Ningún análisis radical serio reniega de la existencia de las personas trans, ni de su socialización pareja al género con el que se identifican. Al fin y al cabo ya son cincuenta años los que han pasado desde que se abriera esa cuestión y la evidencia científica en el campo de la Psicología Social, la Sociología o la Neurobiología siguiera reafirmando que las mujeres trans son mujeres. Y siguiendo la línea abolicionista, explotación reproductiva también es la prostitución a la que cerca del 80% de mujeres trans son arrojadas por la exclusión social. Al igual que las menopáusicas y estériles, no pueden parir, pero siguen entrando en la dicotomía “puta-santa” de Celia Amorós, siguen afectadas por la división sexual del trabajo. Pero los prejuicios tránsfobos del que muchas autodenominadas feministas han sido incapaces de desprenderse han emborronado toda esta evidencia. Las tesis transexcluyentes se basan en una visión reduccionista de que, ya que la mujer es explotada por su capacidad reproductiva, sólo son mujeres aquellas capaces de gestar y parir, con vagina y útero. Ya adelantamos desde Rebelión Feminista que estas tesis reniegan de las propias feministas radicales.

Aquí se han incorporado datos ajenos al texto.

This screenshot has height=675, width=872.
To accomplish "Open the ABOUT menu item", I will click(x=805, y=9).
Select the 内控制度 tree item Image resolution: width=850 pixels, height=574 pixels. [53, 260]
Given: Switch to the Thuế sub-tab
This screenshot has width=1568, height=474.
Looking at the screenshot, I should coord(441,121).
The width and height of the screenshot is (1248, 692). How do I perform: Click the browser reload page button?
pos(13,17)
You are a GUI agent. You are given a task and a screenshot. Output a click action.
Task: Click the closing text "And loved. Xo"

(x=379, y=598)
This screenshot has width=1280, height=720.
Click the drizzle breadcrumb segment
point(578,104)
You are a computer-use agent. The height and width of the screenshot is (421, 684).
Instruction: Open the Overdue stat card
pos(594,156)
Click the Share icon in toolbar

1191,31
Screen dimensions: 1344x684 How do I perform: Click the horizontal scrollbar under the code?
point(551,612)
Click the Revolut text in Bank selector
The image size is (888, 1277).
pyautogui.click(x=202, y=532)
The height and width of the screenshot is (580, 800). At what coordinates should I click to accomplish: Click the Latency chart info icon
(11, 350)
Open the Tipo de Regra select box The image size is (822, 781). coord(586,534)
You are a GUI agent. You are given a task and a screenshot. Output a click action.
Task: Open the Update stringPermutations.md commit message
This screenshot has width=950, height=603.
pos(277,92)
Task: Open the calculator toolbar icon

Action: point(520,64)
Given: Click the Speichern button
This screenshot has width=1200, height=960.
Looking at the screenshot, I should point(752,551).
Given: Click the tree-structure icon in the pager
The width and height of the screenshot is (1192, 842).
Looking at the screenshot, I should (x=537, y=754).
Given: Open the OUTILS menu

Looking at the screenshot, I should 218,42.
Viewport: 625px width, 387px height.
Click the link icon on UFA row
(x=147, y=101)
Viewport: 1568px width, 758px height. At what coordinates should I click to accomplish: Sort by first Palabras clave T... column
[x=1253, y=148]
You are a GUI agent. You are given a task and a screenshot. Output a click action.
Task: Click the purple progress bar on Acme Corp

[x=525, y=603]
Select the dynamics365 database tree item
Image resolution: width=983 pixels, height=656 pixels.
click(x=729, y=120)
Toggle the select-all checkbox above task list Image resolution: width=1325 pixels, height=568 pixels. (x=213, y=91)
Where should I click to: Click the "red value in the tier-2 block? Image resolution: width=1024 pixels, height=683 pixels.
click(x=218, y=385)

En efecto, Millett fue pionera a la hora de incluir los estudios de las personas trans y al hablar de identidad de género en su análisis. Dworkin dedicó un capítulo entero a las personas trans en Woman Hating, reivindicando su derecho a tratamientos médicos vivir “en los términos que desearan” como una “cuestión de emergencia social”. También declaró en entrevistas, al igual que McKinnon, que las mujeres trans son mujeres. Todo esto es deliberadamente obviado por esta corriente reaccionaria que no tiene ningún reparo en usar el abolicionismo como carta blanca y Caballo de Troya. Cualquier crítica que se haga a su discurso de odio, la plantean como una afrenta contra el abolicionismo a pesar que seamos otras abolicionistas sus principales opositoras.

Conclusiones

El feminismo radical es un gran incomprendido, y también en el seno del propio feminismo. Ya no solo los prejuicios machistas, sino las malinterpretaciones tránsfobas, dificultan el acercamiento de jóvenes a cuestiones sobre la sexualidad, la prostitución, la cultura de la violación y el poder que les ayudaría a despejar muchas incógnitas respecto a su opresión. Sólo una acción divulgativa eficaz, así como la total condena de las tergiversaciones malintencionadas y de la violencia transmisógina, será capaz de amortiguar el estigma con el que carga el feminismo radical, y además resultará imprescindible para construir un movimiento feminista con potencial revolucionario que no dé cabida a discursos de odio.